Stored items:
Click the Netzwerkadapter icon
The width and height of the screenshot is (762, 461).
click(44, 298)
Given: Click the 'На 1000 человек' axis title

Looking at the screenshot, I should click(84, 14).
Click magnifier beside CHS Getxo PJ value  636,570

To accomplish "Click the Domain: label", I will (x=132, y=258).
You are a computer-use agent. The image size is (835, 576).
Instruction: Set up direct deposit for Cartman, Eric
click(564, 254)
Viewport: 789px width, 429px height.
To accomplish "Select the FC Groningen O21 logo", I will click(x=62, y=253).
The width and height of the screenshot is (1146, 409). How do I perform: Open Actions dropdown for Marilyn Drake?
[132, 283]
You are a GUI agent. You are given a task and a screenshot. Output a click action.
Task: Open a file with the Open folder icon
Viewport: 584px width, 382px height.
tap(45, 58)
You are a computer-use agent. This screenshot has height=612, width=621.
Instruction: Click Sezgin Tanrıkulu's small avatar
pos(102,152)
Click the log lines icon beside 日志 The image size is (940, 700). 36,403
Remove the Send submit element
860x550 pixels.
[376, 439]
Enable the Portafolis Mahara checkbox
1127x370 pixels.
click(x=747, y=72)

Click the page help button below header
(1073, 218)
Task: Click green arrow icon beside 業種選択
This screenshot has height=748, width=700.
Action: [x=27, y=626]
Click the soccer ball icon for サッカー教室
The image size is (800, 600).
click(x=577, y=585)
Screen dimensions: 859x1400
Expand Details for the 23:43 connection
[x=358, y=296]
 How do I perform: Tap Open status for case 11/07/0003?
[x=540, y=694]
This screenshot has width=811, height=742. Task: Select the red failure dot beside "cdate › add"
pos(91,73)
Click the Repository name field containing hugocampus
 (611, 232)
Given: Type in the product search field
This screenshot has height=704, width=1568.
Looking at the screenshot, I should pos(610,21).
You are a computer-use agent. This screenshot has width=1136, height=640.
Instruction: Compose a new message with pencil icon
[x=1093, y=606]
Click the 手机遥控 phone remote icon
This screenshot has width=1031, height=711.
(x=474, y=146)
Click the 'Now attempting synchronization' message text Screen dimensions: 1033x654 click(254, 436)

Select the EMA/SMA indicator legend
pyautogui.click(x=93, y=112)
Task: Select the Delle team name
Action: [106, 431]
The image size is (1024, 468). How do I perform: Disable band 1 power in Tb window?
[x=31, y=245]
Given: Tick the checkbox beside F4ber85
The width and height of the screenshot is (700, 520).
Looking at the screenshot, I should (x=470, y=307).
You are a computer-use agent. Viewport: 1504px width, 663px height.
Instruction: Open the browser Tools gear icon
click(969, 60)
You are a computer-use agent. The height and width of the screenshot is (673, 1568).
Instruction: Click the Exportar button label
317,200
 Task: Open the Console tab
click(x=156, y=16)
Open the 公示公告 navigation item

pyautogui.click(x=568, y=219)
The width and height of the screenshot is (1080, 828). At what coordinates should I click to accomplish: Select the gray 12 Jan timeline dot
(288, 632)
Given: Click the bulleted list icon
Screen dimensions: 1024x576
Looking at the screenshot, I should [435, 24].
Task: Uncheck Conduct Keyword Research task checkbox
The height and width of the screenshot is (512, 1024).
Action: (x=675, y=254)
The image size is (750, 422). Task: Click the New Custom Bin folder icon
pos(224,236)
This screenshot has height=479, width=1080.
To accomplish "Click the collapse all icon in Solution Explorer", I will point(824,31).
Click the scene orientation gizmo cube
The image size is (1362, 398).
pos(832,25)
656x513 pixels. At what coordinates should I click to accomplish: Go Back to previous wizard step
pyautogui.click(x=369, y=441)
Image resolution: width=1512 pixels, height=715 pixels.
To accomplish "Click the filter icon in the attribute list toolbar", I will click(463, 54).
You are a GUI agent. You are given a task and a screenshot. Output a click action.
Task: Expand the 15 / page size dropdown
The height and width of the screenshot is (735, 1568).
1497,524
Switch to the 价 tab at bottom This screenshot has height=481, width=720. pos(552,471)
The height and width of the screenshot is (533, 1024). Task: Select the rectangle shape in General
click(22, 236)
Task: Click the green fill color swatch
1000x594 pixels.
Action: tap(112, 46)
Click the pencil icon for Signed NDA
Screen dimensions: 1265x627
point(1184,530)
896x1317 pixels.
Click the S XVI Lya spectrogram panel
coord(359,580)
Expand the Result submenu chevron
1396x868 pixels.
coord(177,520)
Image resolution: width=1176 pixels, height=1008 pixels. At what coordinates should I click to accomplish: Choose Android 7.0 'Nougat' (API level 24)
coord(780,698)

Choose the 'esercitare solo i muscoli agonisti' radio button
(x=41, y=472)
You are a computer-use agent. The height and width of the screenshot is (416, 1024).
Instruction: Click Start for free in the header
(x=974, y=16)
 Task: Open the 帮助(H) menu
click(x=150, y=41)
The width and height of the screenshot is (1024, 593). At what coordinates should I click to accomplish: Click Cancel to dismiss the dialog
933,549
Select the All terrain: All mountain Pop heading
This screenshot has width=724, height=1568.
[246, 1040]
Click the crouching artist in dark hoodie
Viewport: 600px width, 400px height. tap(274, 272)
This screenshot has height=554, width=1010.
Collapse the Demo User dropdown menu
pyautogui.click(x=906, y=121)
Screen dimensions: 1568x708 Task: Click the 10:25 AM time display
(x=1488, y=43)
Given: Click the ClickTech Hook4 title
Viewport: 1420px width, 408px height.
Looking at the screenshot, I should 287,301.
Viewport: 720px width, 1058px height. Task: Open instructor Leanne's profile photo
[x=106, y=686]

**What is being asked:**
Starting from the top of the records and ending at the line that contains "Viewport: 789px width, 429px height.", repeat each line exactly and return only those lines.

**Solution for this task:**
Click the Netzwerkadapter icon
The width and height of the screenshot is (762, 461).
click(44, 298)
Given: Click the 'На 1000 человек' axis title

Looking at the screenshot, I should click(84, 14).
Click magnifier beside CHS Getxo PJ value  636,570

To accomplish "Click the Domain: label", I will (x=132, y=258).
You are a computer-use agent. The image size is (835, 576).
Instruction: Set up direct deposit for Cartman, Eric
click(564, 254)
Viewport: 789px width, 429px height.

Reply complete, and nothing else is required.